In the light of the above, we have built a novel learning-based trading agent, namely GGSMZ, that is based on an adaptive neuro-fuzzy inference system (ANFIS) approach. We have tested such an agent and compared its performance against the most promising ones found in the previous step of the project. The results indicate that GGSMZ was able to learn from the best choices of the CI agents and to use them to put himself in a profitable position. Investors could use our neuro-fuzzy model as a decision support tool. In the literature, few agents perform actions based on RL trading agents, placing us among the first to develop models of this type (particularly with neuro-fuzzy rules).

Paper’s organization This article is structured as follows: Sect. 2 presents the literature review, highlighting initiative and studies that show contact points with the presented paper; Sect. 3 elucidates the set of methods used and the dataset adopted; Sect. 4 provides details and a step-by-step description of the experiments carried out, ending with the discussion on the obtained results; Sect. 5 presents GGSMZ and the neuro-fuzzy system at its core. It also illustrates the methodology adopted to build the neuro-fuzzy system and the experiments made; Sect. 6 concludes the paper with final remarks and an overview of the work done, and it traces the path for future works. Finally, Appendix 1 repeats the experiments previously carried out with the same agents on a different market, that of currencies (FOREX).

2 Literature review

This section focuses on providing the key literature referring to ZI/MI trading agents (Sect. 2.1), CI agents (Sect. 2.2), and dwells on the works that compared different agents (Sect. 2.3).

2.1 Zero-intelligence and minimal intelligence trading agents

As many world’s major financial markets have lived a shift from physical stock exchanges to electronic markets, many software agents with various degrees of artificial intelligence have started to replace human traders. One relevant example of these software agents is represented by the Zero/Minimal Intelligence trading agents, which we briefly sketch in the following.

The birth of the ZI is due to Becker [14], who developed a model thanks to which he was able to discover that the taking of the supply and demand curves is associated with a behavior of the agents (traders) without any individual rationality. These behaviors are due to a market mechanism. On this idea, the first to consider a market mechanism in continuous double auctions were Gode and Sunder [38]. In particular, they consider two types of markets, each consisting of twelve agents, divided into two groups: buyer and seller. Traders can submit shouts at any time for one unit at a time. The key feature is that buyers and sellers can modify the offer after submitting a price, e.g., buyers may submit a higher price and sellers a lower price than the bid. The subjects operating in this market are human agents, who can shout prices at any time and whose price choice is governed by strategy and ZI agents (that do not learn strategies): In particular, the ZI are classifiable in ZI Unconstrained that can shout prices at a loss compared to their booking prices; and ZI Constrained (ZIC), for which this mechanism is not allowed and the shouted price cannot allow losses. As a result, Gode and Sunder found that in markets populated by human traders and ZI Constrained there is a rapid convergence toward the equilibrium price, while in markets populated by ZI Uncontrained this convergence did not occur (measuring a higher profits dispersion). According to Gode, Spear and Sunder [37], the result of this analysis highlights how the dominant factor in auctions is not the strategy chosen by the trader, but the market mechanism. The effect of this mechanism produces a rational market behavior even in the presence of irrational agents, going against the classic economic theories according to which the perfect rationality of the agents allowed an optimal allocation in the markets.

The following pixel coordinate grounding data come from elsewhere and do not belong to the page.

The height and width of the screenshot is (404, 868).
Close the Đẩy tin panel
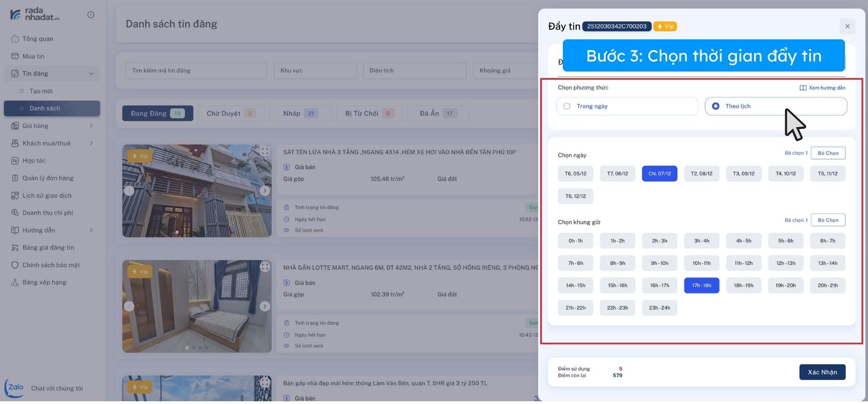click(x=847, y=26)
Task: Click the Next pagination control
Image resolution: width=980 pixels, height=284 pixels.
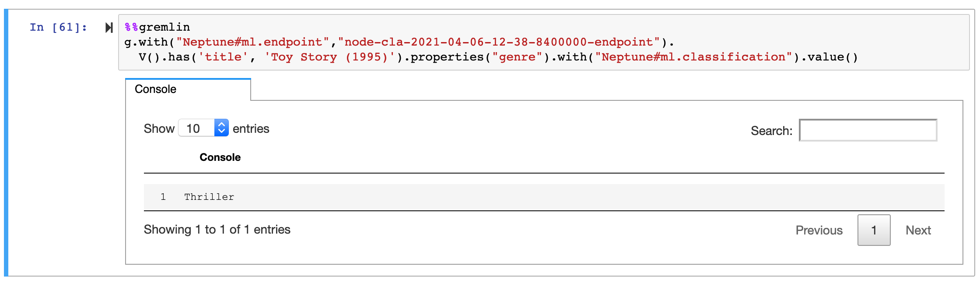Action: [x=918, y=230]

There have been several extensions of this model. Friedman [32] and Wilson [77] introduced two behavioral models for ZI agents: (i) Bayesian Game Against Nature (BGAN) with bounded rationality, to explain the bid-ask spread; (ii) Waiting Game Double Auction (WGDA) with completely rationality, to check what happens in markets with an unequal number of traders. Jamal and Sunder [46] used ZI traders whose price limits use heuristic and Bayesian rules, demonstrating the achievement of Bayesian equilibrium.

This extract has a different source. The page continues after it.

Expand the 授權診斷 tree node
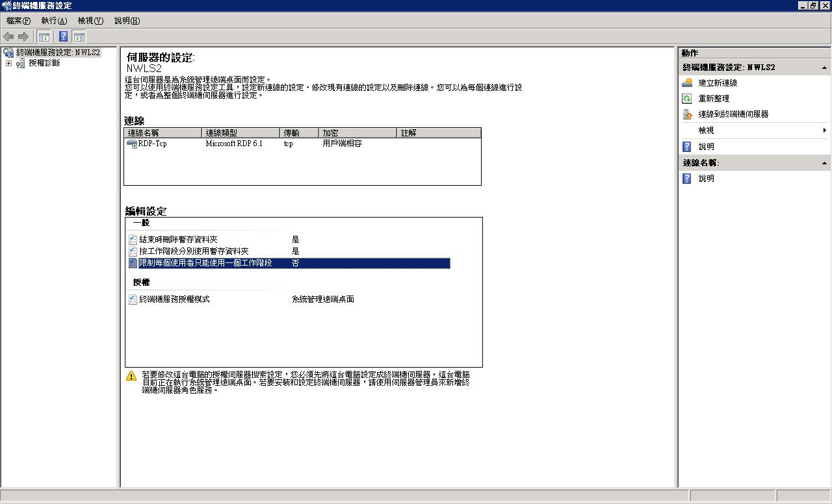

Gjerstad and Dickhaut [35] developed a trading strategy called GD to achieve competitive equilibrium outcomes (prices and allocations) in a market where individual choices are made myopically using heuristic beliefs. Their model aims to strike a balance between the approach taken by Wilson and the one by Gode and Sunder, while it also boasts the merit of avoiding the positive autocorrelation of price changes found in Friedman’s model. In addition, Gode and Sunder [36] examined the effect of unconstrained price controls, showing that traders do not adjust the strategy in the case of price controls.

Among various criticisms that have been put forward to the model of Gode and Sunder, most notably is that of Cliff and Bruten [24], which have shown that the accuracy with which the model captures the behavior of real markets is dependent on the supply and demand functions. The condition demonstrated by Gode and Sunder only occurs when these functions are symmetrical (a situation that does not occur in reality), making the ZI model weak in representing the results.

Cliff and Bruten [24] have developed an agent called Zero Intelligence Plus (ZIP) with a learning mechanism, through which the agent maintains a profit margin that reflects that individual’s belief of the profit that can be obtained from a successful transaction, therefore function of the trader’s reservation price. In this case, the authors demonstrated how ZIP behavior allows for better performance than ZI. One of the main features of the marketplace they used is that, at any given time, only one agent can announce a bid/offer. This agent is chosen at random by the market institution.

Inspired by this ZIP agent work, while considering unrealistic the marketplace bid/offer procedure, Priest and van Tol [62] have developed a new agent called PS-agent. The performance of ZIP agents and PS-agents has been compared in a marketplace characterized by a persistent shout double auction mechanism, where a trader’s current bid or offer will persist until the trader makes another. As a result, PS-agents turn out as more rapid in converging to equilibrium than the ZIP agents. Then, ZIP and a modified version of GD, renamed as MGD, have been tested by Das et al. [25] in CDA markets, in order to study the interactions between human and artificial traders. Another extension of GD model, the GDX, has been developed by Tesauro and Bredin [72]. The GDX not only involves a belief function that an agent builds to indicate whether a particular shout is likely to be accepted in the market, but it also considers the time left before the auction closes.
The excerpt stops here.